Records from a collection

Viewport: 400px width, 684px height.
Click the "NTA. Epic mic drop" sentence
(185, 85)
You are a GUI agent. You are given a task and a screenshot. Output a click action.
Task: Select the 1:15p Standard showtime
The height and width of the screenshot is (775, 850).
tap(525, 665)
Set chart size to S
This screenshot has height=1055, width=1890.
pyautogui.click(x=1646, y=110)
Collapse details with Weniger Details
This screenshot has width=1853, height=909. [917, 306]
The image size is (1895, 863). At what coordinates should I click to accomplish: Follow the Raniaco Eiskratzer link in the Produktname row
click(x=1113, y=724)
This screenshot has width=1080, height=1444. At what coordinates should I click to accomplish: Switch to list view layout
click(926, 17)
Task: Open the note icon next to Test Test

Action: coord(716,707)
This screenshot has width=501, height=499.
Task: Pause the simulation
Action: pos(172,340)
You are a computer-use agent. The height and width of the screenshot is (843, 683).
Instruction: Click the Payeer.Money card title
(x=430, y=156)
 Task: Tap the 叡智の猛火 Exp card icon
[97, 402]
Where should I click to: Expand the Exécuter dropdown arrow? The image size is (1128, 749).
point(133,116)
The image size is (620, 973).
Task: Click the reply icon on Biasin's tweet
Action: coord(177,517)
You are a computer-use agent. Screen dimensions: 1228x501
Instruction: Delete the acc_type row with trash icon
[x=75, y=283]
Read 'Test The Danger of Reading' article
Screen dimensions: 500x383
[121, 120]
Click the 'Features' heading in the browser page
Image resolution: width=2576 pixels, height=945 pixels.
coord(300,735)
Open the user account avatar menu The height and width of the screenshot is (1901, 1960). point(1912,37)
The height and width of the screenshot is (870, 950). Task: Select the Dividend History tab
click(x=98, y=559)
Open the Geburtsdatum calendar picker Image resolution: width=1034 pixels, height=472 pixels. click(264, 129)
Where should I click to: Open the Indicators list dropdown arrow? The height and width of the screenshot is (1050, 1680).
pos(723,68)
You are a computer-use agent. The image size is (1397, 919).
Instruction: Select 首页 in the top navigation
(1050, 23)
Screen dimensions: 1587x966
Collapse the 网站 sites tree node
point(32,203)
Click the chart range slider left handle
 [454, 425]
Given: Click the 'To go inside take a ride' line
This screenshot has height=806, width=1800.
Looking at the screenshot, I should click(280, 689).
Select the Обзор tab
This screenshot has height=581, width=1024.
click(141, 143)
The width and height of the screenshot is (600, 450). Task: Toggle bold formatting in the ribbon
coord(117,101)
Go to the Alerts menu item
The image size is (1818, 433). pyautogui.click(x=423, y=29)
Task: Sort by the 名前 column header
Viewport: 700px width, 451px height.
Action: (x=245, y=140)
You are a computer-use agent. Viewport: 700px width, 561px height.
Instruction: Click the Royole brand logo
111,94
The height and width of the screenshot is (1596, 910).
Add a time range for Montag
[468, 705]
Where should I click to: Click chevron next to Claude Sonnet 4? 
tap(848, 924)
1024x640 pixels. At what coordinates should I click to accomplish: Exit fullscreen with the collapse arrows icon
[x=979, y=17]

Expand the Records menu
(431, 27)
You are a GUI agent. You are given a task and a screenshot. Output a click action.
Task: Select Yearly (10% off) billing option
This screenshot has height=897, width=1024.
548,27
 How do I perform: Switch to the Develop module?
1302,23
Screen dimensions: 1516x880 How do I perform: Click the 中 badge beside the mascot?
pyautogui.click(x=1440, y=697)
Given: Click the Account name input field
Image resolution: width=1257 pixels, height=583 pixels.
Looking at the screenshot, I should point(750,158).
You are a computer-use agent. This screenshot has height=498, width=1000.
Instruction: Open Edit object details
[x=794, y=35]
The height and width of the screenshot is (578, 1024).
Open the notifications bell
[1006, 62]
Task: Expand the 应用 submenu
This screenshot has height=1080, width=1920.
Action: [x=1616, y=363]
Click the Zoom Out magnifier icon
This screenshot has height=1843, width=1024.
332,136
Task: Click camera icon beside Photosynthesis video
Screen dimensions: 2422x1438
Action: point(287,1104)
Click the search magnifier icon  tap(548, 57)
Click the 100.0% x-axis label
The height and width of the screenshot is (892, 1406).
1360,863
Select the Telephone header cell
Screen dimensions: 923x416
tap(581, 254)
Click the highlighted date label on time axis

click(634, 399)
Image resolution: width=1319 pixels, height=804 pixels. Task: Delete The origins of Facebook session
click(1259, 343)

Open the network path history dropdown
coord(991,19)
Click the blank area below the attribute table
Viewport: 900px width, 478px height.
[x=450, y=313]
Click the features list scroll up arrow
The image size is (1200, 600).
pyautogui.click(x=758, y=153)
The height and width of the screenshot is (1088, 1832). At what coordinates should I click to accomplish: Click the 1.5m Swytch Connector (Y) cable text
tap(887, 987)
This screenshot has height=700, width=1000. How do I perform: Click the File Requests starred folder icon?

INSTRUCTIONS FOR THE TASK – Quote every item above in full, keeping each character as it stands.

SOLUTION –
Viewport: 400px width, 684px height.
Click the "NTA. Epic mic drop" sentence
(185, 85)
You are a GUI agent. You are given a task and a screenshot. Output a click action.
Task: Select the 1:15p Standard showtime
The height and width of the screenshot is (775, 850).
tap(525, 665)
Set chart size to S
This screenshot has height=1055, width=1890.
pyautogui.click(x=1646, y=110)
Collapse details with Weniger Details
This screenshot has width=1853, height=909. [917, 306]
The image size is (1895, 863). At what coordinates should I click to accomplish: Follow the Raniaco Eiskratzer link in the Produktname row
click(x=1113, y=724)
This screenshot has width=1080, height=1444. At what coordinates should I click to accomplish: Switch to list view layout
click(926, 17)
Task: Open the note icon next to Test Test

Action: coord(716,707)
This screenshot has width=501, height=499.
Task: Pause the simulation
Action: pos(172,340)
You are a computer-use agent. The height and width of the screenshot is (843, 683).
Instruction: Click the Payeer.Money card title
(x=430, y=156)
 Task: Tap the 叡智の猛火 Exp card icon
[97, 402]
Where should I click to: Expand the Exécuter dropdown arrow? The image size is (1128, 749).
point(133,116)
The image size is (620, 973).
Task: Click the reply icon on Biasin's tweet
Action: coord(177,517)
You are a computer-use agent. Screen dimensions: 1228x501
Instruction: Delete the acc_type row with trash icon
[x=75, y=283]
Read 'Test The Danger of Reading' article
Screen dimensions: 500x383
[121, 120]
Click the 'Features' heading in the browser page
Image resolution: width=2576 pixels, height=945 pixels.
coord(300,735)
Open the user account avatar menu The height and width of the screenshot is (1901, 1960). point(1912,37)
The height and width of the screenshot is (870, 950). Task: Select the Dividend History tab
click(x=98, y=559)
Open the Geburtsdatum calendar picker Image resolution: width=1034 pixels, height=472 pixels. click(264, 129)
Where should I click to: Open the Indicators list dropdown arrow? The height and width of the screenshot is (1050, 1680).
pos(723,68)
You are a computer-use agent. The image size is (1397, 919).
Instruction: Select 首页 in the top navigation
(1050, 23)
Screen dimensions: 1587x966
Collapse the 网站 sites tree node
point(32,203)
Click the chart range slider left handle
 [454, 425]
Given: Click the 'To go inside take a ride' line
This screenshot has height=806, width=1800.
Looking at the screenshot, I should click(280, 689).
Select the Обзор tab
This screenshot has height=581, width=1024.
click(141, 143)
The width and height of the screenshot is (600, 450). Task: Toggle bold formatting in the ribbon
coord(117,101)
Go to the Alerts menu item
The image size is (1818, 433). pyautogui.click(x=423, y=29)
Task: Sort by the 名前 column header
Viewport: 700px width, 451px height.
Action: (x=245, y=140)
You are a computer-use agent. Viewport: 700px width, 561px height.
Instruction: Click the Royole brand logo
111,94
The height and width of the screenshot is (1596, 910).
Add a time range for Montag
[468, 705]
Where should I click to: Click chevron next to Claude Sonnet 4? 
tap(848, 924)
1024x640 pixels. At what coordinates should I click to accomplish: Exit fullscreen with the collapse arrows icon
[x=979, y=17]

Expand the Records menu
(431, 27)
You are a GUI agent. You are given a task and a screenshot. Output a click action.
Task: Select Yearly (10% off) billing option
This screenshot has height=897, width=1024.
548,27
 How do I perform: Switch to the Develop module?
1302,23
Screen dimensions: 1516x880 How do I perform: Click the 中 badge beside the mascot?
pyautogui.click(x=1440, y=697)
Given: Click the Account name input field
Image resolution: width=1257 pixels, height=583 pixels.
Looking at the screenshot, I should point(750,158).
You are a computer-use agent. This screenshot has height=498, width=1000.
Instruction: Open Edit object details
[x=794, y=35]
The height and width of the screenshot is (578, 1024).
Open the notifications bell
[1006, 62]
Task: Expand the 应用 submenu
This screenshot has height=1080, width=1920.
Action: [x=1616, y=363]
Click the Zoom Out magnifier icon
This screenshot has height=1843, width=1024.
332,136
Task: Click camera icon beside Photosynthesis video
Screen dimensions: 2422x1438
Action: point(287,1104)
Click the search magnifier icon  tap(548, 57)
Click the 100.0% x-axis label
The height and width of the screenshot is (892, 1406).
1360,863
Select the Telephone header cell
Screen dimensions: 923x416
tap(581, 254)
Click the highlighted date label on time axis

click(634, 399)
Image resolution: width=1319 pixels, height=804 pixels. Task: Delete The origins of Facebook session
click(1259, 343)

Open the network path history dropdown
coord(991,19)
Click the blank area below the attribute table
Viewport: 900px width, 478px height.
[x=450, y=313]
Click the features list scroll up arrow
The image size is (1200, 600).
pyautogui.click(x=758, y=153)
The height and width of the screenshot is (1088, 1832). At what coordinates should I click to accomplish: Click the 1.5m Swytch Connector (Y) cable text
tap(887, 987)
This screenshot has height=700, width=1000. How do I perform: Click the File Requests starred folder icon?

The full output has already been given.